Smart Domino. Jesteś dobry w te klocki?

kategoria: śliczne gry logiczne
specjalność: łamanie głów
przyznane miejsce: na łatwo dostępnej półce - zawsze w zasięgu ręki

tak, właśnie zamierzam pozachwycać się kolejną w tym sezonie* grą bez fabuły i pionków,
doskonałą dla miłośników logiki, teorii prawdopodobieństwa, trudnych zadań i prostych rozwiązań
idealną dla mnie ;)

oto:

SMART DOMINO


na początek zachwyt natury estetycznej:


kolory, kształty, materiały - wszystko nienachalnie wyraziste, uporządkowane i przejrzyste
od momentu otwarcia pudełka zachęcające do zabawy :)


jak widać na zdjęciu powyżej, mowa o zabawie prostopadłościennymi, oklejonymi "klockami"

bryły owe są dość spore, ale lekkie - plastikowe, puste w środku
w sam raz do trzymania w dłoni pojedynczo i, co zaraz okaże się bardzo ważne, sprawnego obracania wokół dłuższej krawędzi
w pudełku znajdziemy ich 20 i bez trudu podzielimy na 4 identyczne zestawy sortując tak, by w każdym znalazło się pięć różnych (sprawę ułatwiają kropki na podstawach - pełen set to komplet od "jedynki" do "piątki")

☆ ☆ ☆ ☆

### Cel A
Według tekstu o grze Smart Domino ta gra jest doskonała dla miłośników kilku rzeczy. Wymień je wszystkie.

[Rekordy do wskazywania opisanych obiektów]
☆ ☆ ☆ ☆

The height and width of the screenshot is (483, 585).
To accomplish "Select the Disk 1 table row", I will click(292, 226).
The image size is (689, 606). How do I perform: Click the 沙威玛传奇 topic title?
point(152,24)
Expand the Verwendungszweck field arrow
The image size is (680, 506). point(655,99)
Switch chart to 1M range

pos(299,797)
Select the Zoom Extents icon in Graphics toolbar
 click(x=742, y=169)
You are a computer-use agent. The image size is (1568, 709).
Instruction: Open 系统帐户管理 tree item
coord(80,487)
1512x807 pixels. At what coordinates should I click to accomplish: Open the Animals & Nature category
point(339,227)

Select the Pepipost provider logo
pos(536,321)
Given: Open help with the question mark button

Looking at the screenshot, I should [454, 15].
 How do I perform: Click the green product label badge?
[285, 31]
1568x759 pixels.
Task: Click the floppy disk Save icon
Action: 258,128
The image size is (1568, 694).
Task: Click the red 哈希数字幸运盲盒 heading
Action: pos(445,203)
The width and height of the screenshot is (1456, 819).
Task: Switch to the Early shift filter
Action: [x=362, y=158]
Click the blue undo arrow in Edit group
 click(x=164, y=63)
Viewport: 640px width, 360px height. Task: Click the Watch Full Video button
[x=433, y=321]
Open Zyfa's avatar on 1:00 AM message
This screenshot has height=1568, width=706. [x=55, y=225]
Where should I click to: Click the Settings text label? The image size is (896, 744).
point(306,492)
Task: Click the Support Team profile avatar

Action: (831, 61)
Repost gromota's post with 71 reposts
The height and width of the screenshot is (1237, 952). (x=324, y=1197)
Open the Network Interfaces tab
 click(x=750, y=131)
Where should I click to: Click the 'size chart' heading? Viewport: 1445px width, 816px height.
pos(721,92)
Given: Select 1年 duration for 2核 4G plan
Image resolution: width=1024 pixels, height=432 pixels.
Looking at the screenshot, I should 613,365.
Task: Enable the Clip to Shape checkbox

☆ ☆ ☆ ☆

### Cel B
Przepisz bez zmian fragment rekordów od wiersza zawierającego „Open Zyfa's avatar on 1:00 AM message” (włącznie z nim) aż do końca rekordów.

### Rozwiązanie zadania A
logiki, teorii prawdopodobieństwa, trudnych zadań, prostych rozwiązań

### Rozwiązanie zadania B
Open Zyfa's avatar on 1:00 AM message
This screenshot has height=1568, width=706. [x=55, y=225]
Where should I click to: Click the Settings text label? The image size is (896, 744).
point(306,492)
Task: Click the Support Team profile avatar

Action: (831, 61)
Repost gromota's post with 71 reposts
The height and width of the screenshot is (1237, 952). (x=324, y=1197)
Open the Network Interfaces tab
 click(x=750, y=131)
Where should I click to: Click the 'size chart' heading? Viewport: 1445px width, 816px height.
pos(721,92)
Given: Select 1年 duration for 2核 4G plan
Image resolution: width=1024 pixels, height=432 pixels.
Looking at the screenshot, I should 613,365.
Task: Enable the Clip to Shape checkbox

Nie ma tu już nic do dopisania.